Dan Norcini | Jul 06, 2016 06:02AM ET
Safe haven gold continues its strong showing as plummeting interest rates and shaky global equity markets are creating a strong bid in this market. Gold pushed up toward last week’s high and in the process pushed through yet another overhead resistance level in the $1345-$1350 area.
Based on what I can see from this chart, there appears to be little resistance in its path until closer to the $1385 level. Above that lies the psychologically significant $1400.
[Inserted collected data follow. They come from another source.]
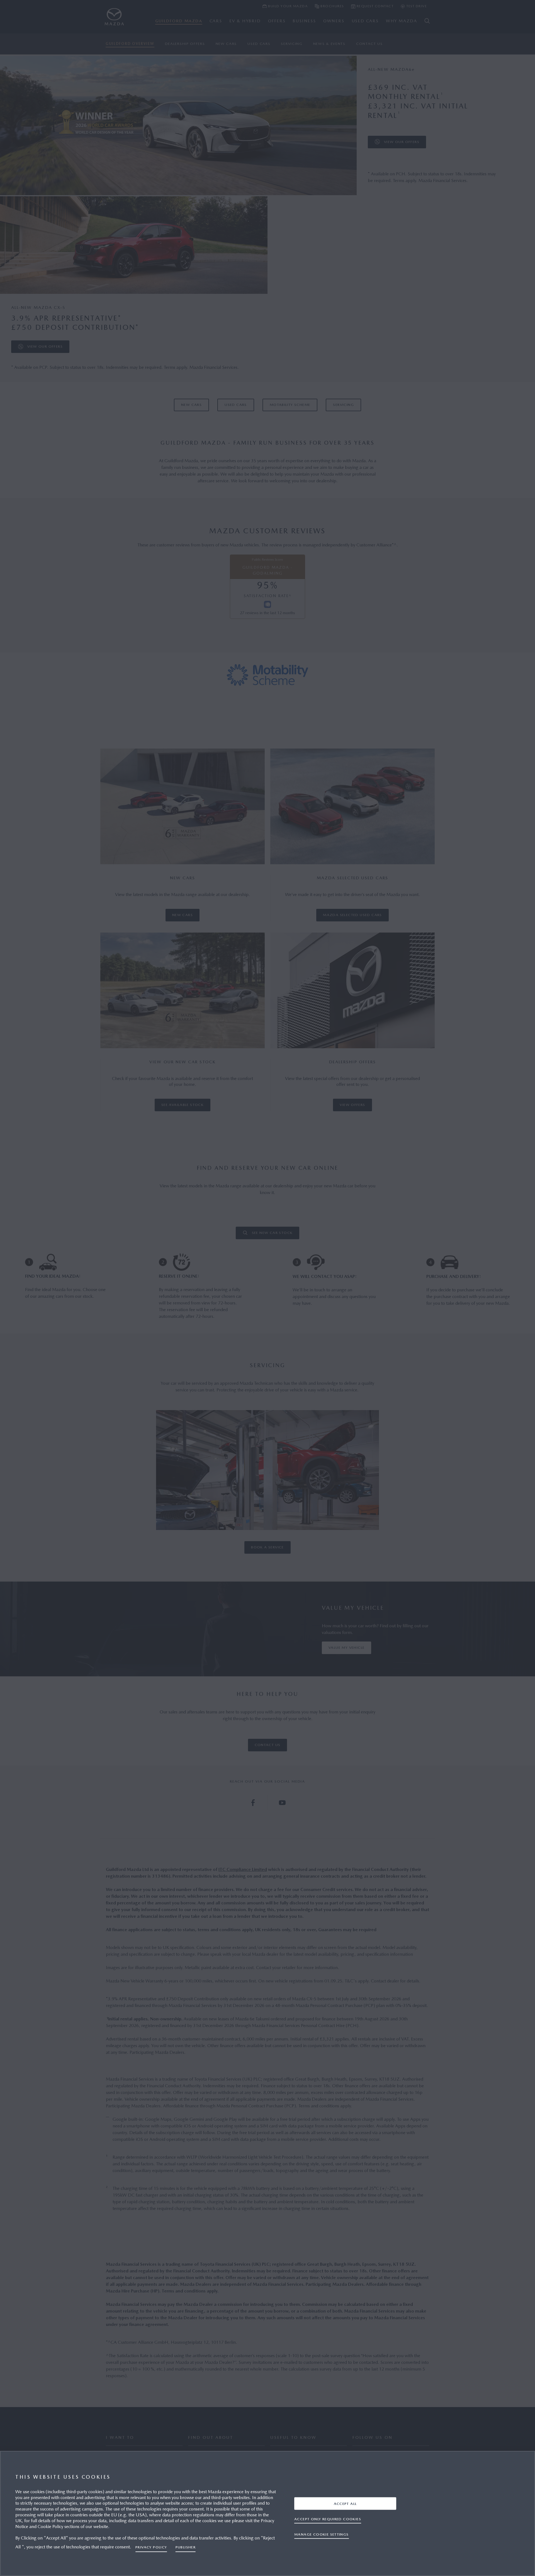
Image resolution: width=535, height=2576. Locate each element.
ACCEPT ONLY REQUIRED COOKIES (327, 2519)
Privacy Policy (151, 2547)
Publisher (186, 2547)
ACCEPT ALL (345, 2503)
The real kicker yesterday, however, was the massive surge in reported SPDR Gold Shares ETF (NYSE:GLD) holdings. A whopping 28.8 tons of gold were reportedly added to GLD. I have not gone back to check my database but I suspect this might be very close to a record one day total or if not, a new record in itself. Gold holdings are now at 982.7 tons, the highest level since June 2013.
This is absolutely phenomenal demand. In my view, this is all traceable to the collapse in interest rates. The yield curve is growing flatter and has broken to yet another new low.
Simply put: there is no opportunity cost in owning gold at this time nor is there any particular reason to be aggressively selling the metal. This is in spite of the record-high fund long exposure.
These numbers are already outdated as it has been a full week now since the COT data graphed above was reported. There is no doubt in my mind that the hedge funds have piled on even more longs. And why should they not, given the environment?